“It is not easy to be a pioneer – but oh, it is fascinating! I would not trade one moment, even the worst moment, for all the riches in the world.”
~Elizabeth Blackwell, first woman in America to earn a medical degree
When I was in school, the history textbooks didn’t spare much room for the contributions made by women and minorities. Indeed, most of the women, with few exceptions, mentioned were mostly known for being the wives of prominent men. In my young mind, history was made by white males.
Then, when I was about 8 years old, my family moved to Upland, California. One of the most vivid memories I have of this period of my life is of a statue we drove by often. The imposing granite figure of a rugged woman unsettled me in ways I didn’t understand until I was much older.

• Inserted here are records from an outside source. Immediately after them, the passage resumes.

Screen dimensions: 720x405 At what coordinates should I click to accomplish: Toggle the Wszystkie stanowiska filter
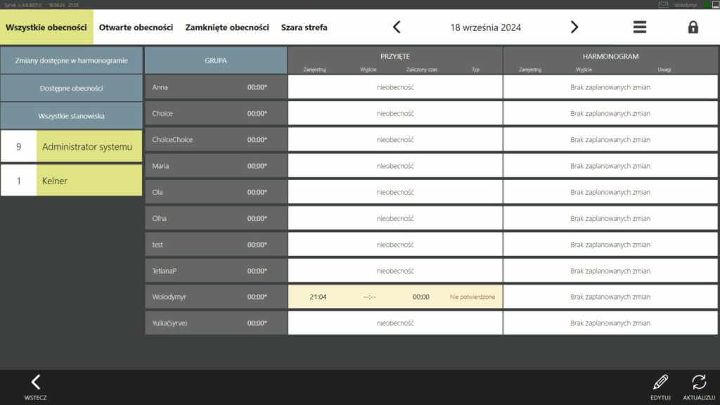pos(71,116)
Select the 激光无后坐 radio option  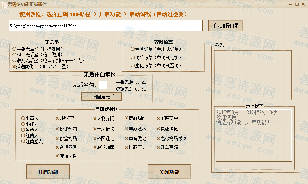point(14,60)
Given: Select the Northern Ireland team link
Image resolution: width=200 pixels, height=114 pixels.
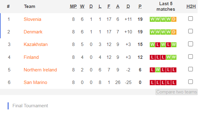Looking at the screenshot, I should tap(40, 70).
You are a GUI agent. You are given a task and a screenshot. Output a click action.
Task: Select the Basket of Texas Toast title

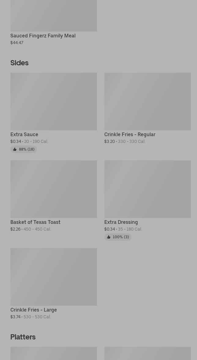click(35, 222)
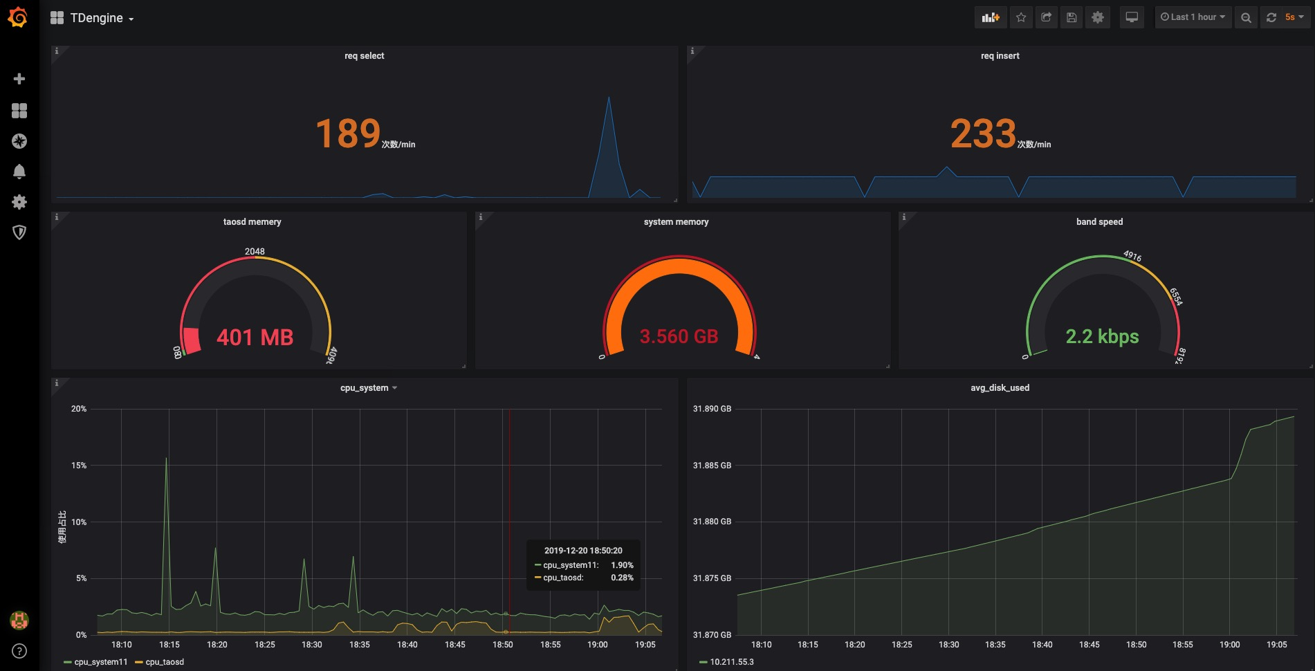Open the Alerting bell icon
The width and height of the screenshot is (1315, 671).
tap(19, 172)
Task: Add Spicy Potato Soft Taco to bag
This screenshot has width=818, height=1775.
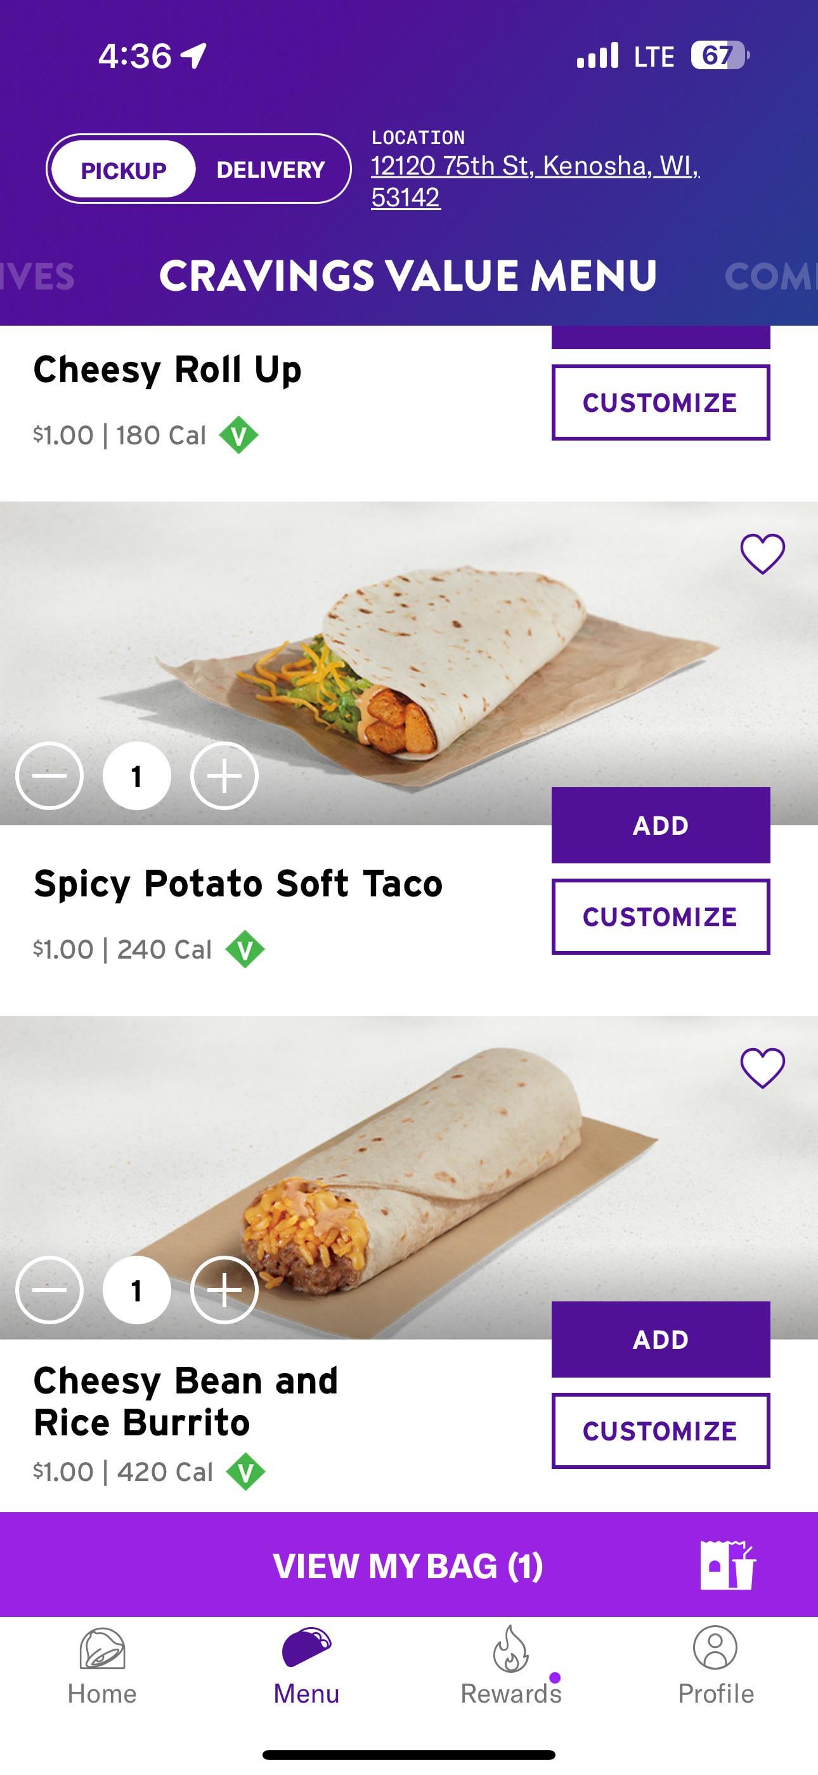Action: [660, 825]
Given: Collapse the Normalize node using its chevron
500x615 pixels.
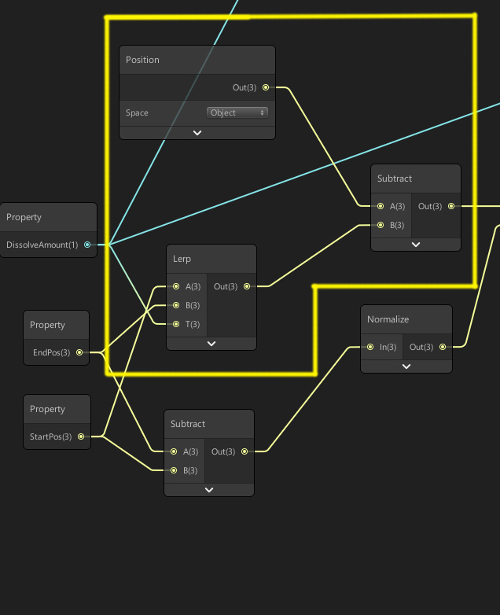Looking at the screenshot, I should click(x=406, y=366).
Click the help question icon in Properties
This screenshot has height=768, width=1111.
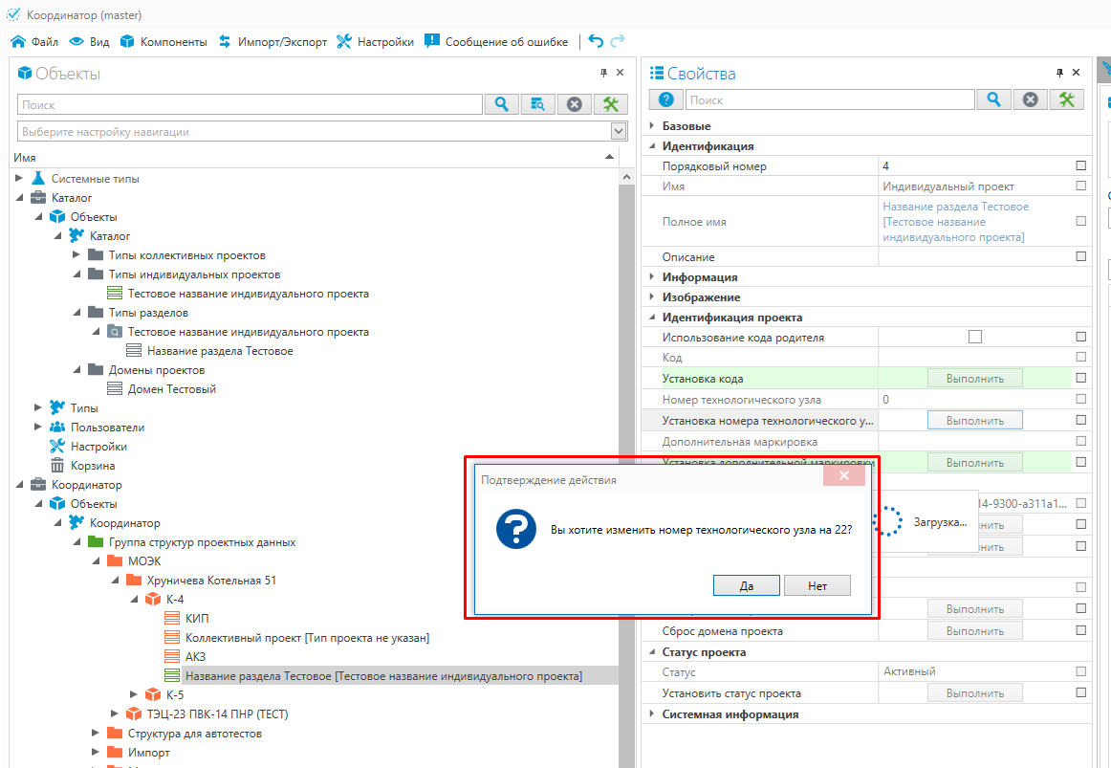[x=665, y=99]
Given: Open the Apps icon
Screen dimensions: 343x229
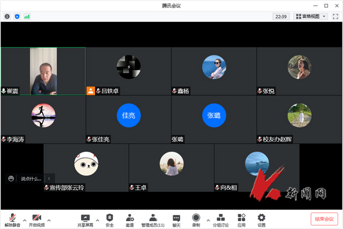Looking at the screenshot, I should coord(241,220).
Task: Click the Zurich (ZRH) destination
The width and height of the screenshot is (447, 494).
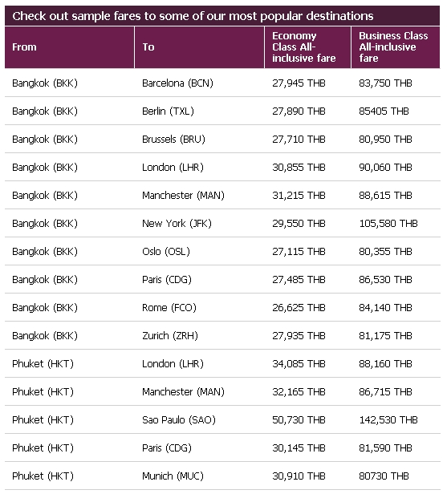Action: tap(170, 335)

The statue, Madonna of the Trail, depicts a pioneer woman carrying a baby in one arm, and a rifle in the other. A young boy clutches her skirt as she strides with purpose over hostile terrain, on a mission we can only imagine.
I remember gazing at the woman’s face and seeing emotions etched in it I was far too young to understand. Even though I was only eight years old, I was struck by the story the statue told of hardship and determination. My young self felt sorry for her, thinking I would never leave the comfort of home to brave the harshness of the unknown wilderness.

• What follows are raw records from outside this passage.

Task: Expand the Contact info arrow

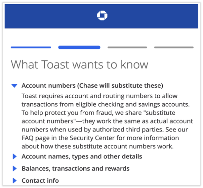Action: (14, 181)
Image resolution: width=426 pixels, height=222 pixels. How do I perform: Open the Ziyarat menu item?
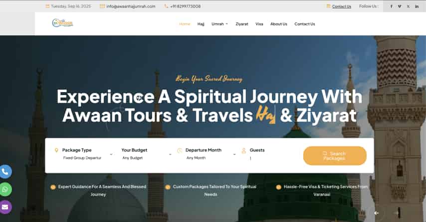click(242, 24)
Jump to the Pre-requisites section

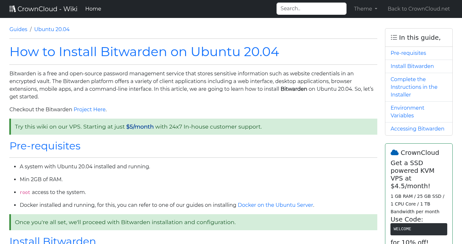tap(408, 53)
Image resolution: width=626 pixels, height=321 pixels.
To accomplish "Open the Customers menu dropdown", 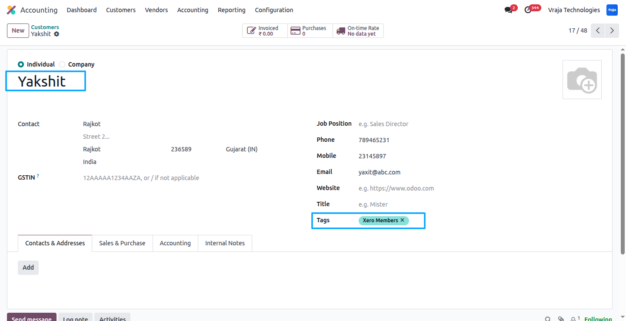I will (x=121, y=10).
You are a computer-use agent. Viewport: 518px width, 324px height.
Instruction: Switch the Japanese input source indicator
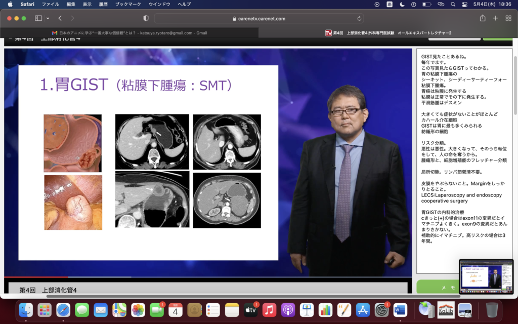pyautogui.click(x=390, y=4)
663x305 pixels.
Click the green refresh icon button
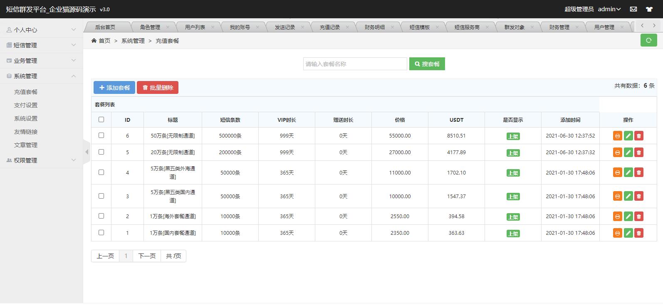point(648,40)
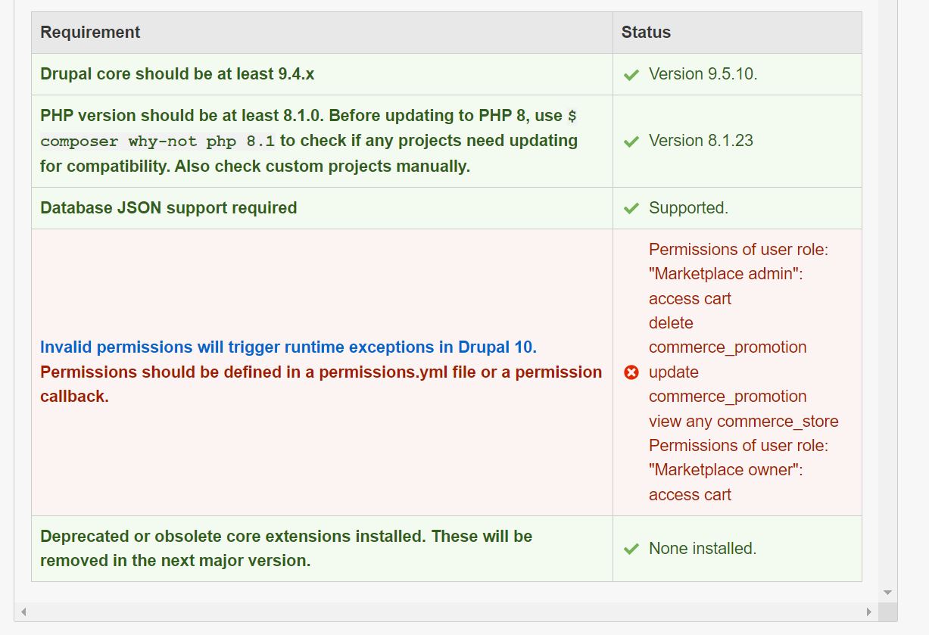Select the access cart permission entry
The image size is (929, 635).
click(x=689, y=298)
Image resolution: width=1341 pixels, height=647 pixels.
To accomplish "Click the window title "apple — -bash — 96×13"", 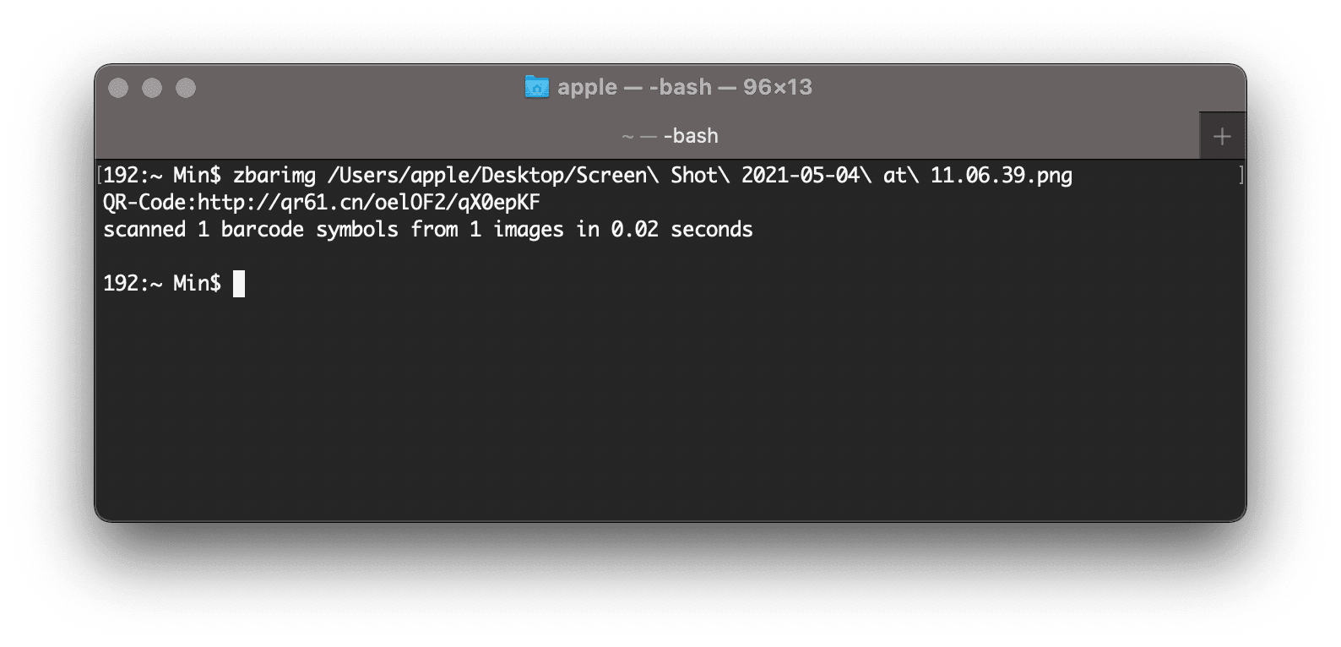I will click(685, 87).
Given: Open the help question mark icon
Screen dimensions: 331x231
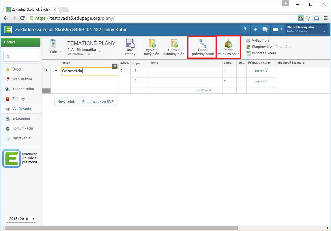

Isn’t it interesting that all these years later, I still recall how I felt when I gazed upon her? The emotions the statue evoked in me are easier for me to understand now from the perspective of a woman who has had a lot of life experience; but as a child, I couldn’t quite define what about her that made me feel uncomfortable.

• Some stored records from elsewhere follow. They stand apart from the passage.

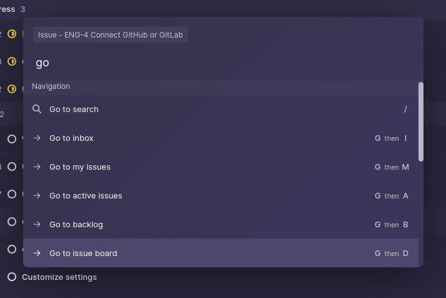Focus the command input containing "go"
Viewport: 446px width, 298px height.
pos(219,63)
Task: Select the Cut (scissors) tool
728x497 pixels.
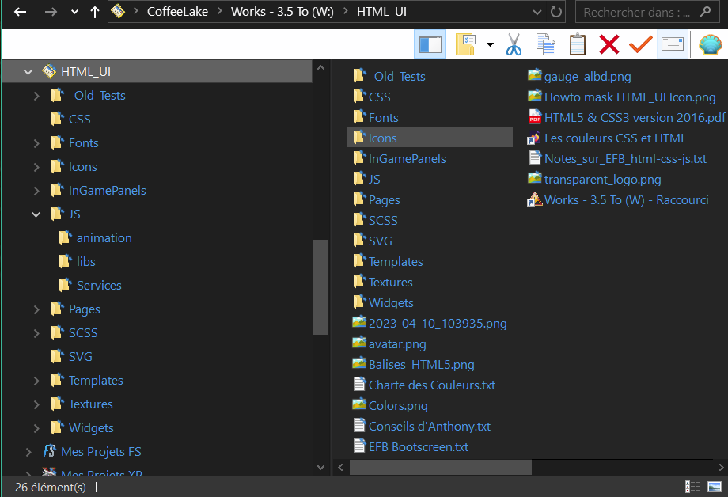Action: [x=513, y=44]
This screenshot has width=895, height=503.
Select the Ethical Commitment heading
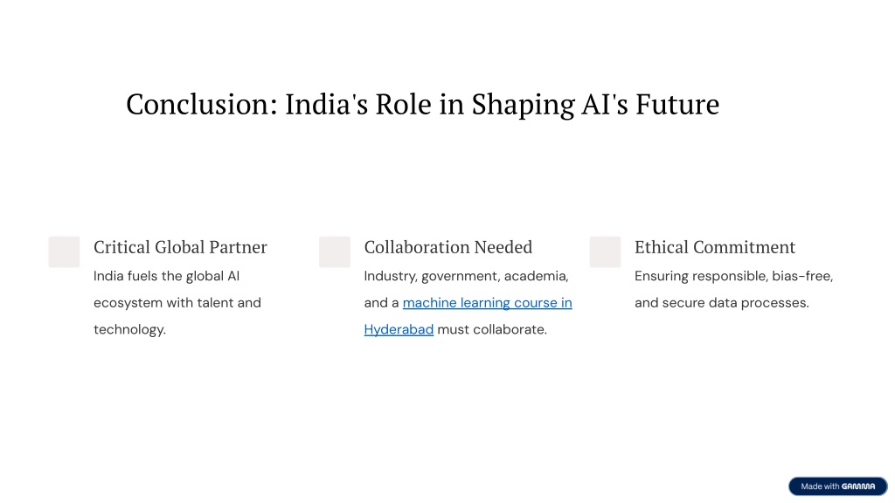(x=715, y=247)
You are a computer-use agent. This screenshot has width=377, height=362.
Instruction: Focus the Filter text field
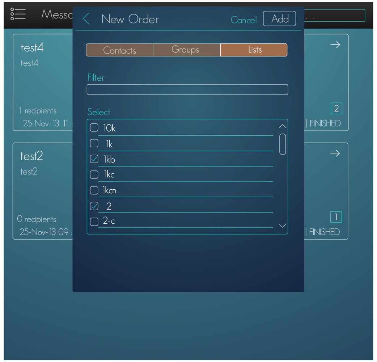[x=187, y=90]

Looking back, I realize she had a much bigger impact on me than I could ever have imagined. She challenged my view of the world and everything I knew to be true at that tender age.
For me, life was easy and safe. The Madonna of the Trail told a much different story. She was alone, save for the company of her two young children. There was no man to help her, to protect her. This was something else that struck me as a child.